**Exercise directions:** From the top of the records below down to the line containing "Given: Expand the", reproduce every line exactly.

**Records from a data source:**
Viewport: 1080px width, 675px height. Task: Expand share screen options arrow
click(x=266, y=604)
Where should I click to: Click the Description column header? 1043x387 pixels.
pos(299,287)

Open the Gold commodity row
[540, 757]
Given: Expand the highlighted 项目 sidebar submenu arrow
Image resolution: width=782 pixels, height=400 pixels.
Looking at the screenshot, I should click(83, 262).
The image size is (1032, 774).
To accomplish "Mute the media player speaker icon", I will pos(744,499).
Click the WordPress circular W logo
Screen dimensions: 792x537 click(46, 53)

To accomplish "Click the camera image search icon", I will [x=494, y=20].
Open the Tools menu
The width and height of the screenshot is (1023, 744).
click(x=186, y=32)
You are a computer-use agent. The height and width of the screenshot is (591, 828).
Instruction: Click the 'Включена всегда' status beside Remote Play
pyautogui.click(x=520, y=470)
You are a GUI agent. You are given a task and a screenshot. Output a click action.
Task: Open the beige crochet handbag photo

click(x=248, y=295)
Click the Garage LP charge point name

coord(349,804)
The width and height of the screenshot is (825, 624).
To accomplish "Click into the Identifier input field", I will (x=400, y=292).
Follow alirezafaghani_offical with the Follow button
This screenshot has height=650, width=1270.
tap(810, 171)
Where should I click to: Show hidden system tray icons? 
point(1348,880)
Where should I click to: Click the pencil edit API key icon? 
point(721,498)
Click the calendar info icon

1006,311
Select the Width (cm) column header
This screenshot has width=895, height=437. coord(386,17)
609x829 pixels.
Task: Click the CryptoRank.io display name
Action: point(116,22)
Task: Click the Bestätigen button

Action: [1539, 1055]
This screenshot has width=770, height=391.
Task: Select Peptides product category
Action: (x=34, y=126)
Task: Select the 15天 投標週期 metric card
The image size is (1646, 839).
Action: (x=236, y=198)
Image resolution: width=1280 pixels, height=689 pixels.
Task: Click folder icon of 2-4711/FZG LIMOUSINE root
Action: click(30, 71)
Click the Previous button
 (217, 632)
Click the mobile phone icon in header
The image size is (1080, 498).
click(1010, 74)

**Solution:**
Viewport: 1080px width, 675px height. Task: Expand share screen options arrow
click(x=266, y=604)
Where should I click to: Click the Description column header? 1043x387 pixels.
pos(299,287)

Open the Gold commodity row
[540, 757]
Given: Expand the highlighted 项目 sidebar submenu arrow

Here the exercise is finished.